Restaurant Toqué!
« Montréal: Normand, le Québécois magnifique »
Il est né à Kamouraska il y a cinquante ans, accompagne le mouvement des mouvements des choses dans son pays, est installé depuis une décennie sur la place Riopelle au rez de chaussée de « là où les Québécois laissent leur argent » (ie: la Caisse de Dépôt et Placement du Québec) dans un lieu vaste et moderne, il s’amuse à revoir le produit local à sa façon agile, légère, fraîche et drôle.
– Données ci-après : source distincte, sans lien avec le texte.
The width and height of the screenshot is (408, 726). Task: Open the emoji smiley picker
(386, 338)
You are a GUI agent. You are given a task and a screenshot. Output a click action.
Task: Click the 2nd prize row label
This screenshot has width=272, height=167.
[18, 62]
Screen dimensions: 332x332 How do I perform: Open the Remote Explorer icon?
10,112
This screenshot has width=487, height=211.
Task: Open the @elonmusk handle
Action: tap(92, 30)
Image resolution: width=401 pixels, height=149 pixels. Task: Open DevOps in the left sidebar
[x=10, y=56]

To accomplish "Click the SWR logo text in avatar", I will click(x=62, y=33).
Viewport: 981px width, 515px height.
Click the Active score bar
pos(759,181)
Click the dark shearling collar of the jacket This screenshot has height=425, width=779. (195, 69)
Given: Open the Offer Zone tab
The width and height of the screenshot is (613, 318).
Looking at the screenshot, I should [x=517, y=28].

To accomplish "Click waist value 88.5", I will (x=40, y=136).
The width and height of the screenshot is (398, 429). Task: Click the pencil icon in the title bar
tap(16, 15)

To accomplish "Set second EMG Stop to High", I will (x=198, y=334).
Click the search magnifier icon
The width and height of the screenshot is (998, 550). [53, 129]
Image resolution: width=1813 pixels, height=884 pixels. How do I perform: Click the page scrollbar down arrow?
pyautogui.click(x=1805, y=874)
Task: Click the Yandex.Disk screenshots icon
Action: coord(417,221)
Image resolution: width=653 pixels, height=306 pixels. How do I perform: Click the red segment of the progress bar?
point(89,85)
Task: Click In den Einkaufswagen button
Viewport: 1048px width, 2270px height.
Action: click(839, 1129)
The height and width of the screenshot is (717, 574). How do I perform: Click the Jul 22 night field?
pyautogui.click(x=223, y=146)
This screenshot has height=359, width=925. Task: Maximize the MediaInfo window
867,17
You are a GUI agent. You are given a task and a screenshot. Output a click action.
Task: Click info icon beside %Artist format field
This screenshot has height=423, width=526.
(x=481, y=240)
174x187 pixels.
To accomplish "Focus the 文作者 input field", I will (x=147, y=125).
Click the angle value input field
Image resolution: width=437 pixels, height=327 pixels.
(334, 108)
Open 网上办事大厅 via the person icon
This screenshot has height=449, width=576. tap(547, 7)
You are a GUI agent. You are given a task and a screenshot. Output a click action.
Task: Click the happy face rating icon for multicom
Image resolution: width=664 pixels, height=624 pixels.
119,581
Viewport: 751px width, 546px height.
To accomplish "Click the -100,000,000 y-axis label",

Lui? C’est Normand Laprise. Né et formé au Québec, passé au Marie-Clarisse et au Café de la Paix, stagiaire en France, chez Jean-Pierre Billoux à Dijon (« j’ai eu plus froid là bas l’hiver, l’hiver, qu’au Québec », dit-il en riant), il est le maestro de la cuisine de sa Belle Province nouvelle manière. Un service mi français mi québécois, habillé en chemise à carreaux façon trappeur chic, énonce avec ferveur les mets du jour et de la saison.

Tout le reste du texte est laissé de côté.